*** Opening of Input for this task ***

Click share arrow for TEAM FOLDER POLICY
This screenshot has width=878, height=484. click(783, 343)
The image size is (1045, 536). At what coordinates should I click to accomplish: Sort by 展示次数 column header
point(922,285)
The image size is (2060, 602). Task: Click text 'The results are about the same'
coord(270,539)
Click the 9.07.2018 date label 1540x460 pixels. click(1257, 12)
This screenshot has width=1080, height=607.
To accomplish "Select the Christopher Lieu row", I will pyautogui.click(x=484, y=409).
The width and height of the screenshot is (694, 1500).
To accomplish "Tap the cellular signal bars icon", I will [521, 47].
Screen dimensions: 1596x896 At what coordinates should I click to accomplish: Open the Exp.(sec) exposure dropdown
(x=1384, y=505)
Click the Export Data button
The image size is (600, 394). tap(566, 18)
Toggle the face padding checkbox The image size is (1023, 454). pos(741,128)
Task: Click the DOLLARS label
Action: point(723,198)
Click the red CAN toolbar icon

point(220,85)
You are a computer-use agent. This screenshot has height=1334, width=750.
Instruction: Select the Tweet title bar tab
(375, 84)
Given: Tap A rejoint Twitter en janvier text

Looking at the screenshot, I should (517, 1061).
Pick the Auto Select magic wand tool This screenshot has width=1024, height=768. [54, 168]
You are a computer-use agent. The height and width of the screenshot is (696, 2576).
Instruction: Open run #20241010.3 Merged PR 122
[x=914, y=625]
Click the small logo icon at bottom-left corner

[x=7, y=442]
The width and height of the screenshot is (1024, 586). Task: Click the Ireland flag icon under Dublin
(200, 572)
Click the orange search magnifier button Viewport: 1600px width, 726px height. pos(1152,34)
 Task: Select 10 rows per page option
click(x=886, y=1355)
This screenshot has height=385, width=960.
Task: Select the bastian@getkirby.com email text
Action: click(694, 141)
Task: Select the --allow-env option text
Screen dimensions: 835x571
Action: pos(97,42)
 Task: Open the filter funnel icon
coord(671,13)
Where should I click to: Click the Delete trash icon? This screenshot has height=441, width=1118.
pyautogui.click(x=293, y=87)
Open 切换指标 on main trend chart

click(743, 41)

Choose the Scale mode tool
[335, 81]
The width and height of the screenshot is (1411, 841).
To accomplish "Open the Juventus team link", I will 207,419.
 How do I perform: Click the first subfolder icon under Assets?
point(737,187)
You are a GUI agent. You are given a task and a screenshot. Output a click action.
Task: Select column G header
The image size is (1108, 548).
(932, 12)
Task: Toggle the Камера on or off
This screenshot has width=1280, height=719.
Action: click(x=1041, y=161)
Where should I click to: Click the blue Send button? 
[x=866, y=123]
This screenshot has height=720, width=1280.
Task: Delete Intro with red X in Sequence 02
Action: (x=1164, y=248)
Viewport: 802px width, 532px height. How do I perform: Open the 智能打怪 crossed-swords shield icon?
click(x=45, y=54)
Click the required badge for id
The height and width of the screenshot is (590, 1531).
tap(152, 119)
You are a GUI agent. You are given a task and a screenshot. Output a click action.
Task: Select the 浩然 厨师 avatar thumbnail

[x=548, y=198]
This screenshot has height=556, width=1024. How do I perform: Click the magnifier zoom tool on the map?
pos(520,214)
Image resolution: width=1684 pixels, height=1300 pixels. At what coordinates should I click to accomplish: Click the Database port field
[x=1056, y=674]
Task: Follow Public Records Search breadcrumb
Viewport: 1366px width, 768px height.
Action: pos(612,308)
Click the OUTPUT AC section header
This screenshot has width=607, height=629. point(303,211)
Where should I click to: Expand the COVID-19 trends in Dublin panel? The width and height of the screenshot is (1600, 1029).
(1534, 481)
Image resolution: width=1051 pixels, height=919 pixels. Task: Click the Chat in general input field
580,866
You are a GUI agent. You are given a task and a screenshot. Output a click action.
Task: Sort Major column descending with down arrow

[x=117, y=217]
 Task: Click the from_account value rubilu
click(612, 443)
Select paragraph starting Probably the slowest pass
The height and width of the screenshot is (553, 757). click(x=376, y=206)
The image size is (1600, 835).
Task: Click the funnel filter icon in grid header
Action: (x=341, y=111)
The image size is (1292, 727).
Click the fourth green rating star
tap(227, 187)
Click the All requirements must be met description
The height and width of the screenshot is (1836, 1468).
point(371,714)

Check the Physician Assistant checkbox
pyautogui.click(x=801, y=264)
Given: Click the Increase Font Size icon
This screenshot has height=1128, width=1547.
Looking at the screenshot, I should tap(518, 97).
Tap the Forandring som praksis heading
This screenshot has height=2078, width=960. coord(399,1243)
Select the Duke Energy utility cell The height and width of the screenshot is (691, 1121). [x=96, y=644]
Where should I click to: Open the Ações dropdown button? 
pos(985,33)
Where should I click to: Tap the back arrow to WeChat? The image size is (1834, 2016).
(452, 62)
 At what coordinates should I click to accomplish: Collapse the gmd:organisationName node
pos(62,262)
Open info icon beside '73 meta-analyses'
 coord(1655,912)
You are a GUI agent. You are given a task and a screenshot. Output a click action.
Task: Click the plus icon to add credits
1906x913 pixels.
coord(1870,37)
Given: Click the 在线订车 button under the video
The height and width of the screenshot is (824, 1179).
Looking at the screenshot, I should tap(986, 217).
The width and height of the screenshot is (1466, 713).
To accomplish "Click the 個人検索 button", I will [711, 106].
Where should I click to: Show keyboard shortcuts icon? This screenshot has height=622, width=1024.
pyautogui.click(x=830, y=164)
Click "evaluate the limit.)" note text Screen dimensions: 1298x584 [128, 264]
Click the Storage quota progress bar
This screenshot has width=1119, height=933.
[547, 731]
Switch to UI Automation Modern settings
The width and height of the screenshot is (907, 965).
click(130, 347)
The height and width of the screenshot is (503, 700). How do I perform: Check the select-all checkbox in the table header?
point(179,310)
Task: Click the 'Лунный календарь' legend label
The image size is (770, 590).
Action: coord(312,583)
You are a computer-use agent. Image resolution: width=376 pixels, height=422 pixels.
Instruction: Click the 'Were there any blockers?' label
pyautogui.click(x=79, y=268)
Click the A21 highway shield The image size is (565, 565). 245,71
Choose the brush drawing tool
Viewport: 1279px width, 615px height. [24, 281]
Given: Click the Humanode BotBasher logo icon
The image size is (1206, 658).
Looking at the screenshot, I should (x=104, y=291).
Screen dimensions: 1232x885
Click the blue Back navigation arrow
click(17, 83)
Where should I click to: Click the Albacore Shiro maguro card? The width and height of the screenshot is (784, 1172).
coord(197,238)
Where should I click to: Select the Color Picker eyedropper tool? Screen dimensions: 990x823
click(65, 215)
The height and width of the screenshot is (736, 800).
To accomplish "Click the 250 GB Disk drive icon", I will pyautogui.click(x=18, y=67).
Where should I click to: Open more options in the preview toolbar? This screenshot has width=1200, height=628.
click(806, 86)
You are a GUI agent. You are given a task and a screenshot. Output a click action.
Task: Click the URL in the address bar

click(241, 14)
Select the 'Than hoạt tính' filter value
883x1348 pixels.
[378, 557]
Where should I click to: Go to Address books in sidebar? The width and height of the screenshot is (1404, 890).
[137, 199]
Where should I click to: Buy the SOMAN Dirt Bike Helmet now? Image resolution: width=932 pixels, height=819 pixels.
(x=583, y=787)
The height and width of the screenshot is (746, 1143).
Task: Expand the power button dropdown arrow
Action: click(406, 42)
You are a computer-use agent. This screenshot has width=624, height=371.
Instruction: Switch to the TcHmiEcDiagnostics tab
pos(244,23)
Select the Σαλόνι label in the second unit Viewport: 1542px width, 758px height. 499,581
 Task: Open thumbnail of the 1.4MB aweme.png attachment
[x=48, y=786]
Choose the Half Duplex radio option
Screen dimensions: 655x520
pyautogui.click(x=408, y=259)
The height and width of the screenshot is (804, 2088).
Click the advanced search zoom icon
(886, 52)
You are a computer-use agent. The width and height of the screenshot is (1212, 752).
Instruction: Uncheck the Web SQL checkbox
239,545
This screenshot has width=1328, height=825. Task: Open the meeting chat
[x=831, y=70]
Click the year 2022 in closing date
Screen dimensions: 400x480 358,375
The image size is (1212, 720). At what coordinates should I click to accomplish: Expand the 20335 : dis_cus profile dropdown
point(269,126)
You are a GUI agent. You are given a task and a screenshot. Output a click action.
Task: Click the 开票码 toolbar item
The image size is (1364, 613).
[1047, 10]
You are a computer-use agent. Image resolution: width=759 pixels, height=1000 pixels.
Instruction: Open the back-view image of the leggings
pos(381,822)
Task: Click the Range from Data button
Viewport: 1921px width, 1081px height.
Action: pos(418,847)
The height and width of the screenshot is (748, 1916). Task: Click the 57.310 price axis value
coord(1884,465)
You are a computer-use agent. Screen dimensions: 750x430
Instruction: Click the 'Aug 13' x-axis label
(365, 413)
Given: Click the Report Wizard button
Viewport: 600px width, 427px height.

*** Close of Input for this task ***

— What the task requires —
Write out each line of the data that holds the string "will".

— Your solution —
To accomplish "Select the Christopher Lieu row", I will pyautogui.click(x=484, y=409).
To accomplish "Tap the cellular signal bars icon", I will [521, 47].
To accomplish "Open the Juventus team link", I will 207,419.
To accomplish "Click the 個人検索 button", I will [711, 106].
To accomplish "Click the 250 GB Disk drive icon", I will pyautogui.click(x=18, y=67).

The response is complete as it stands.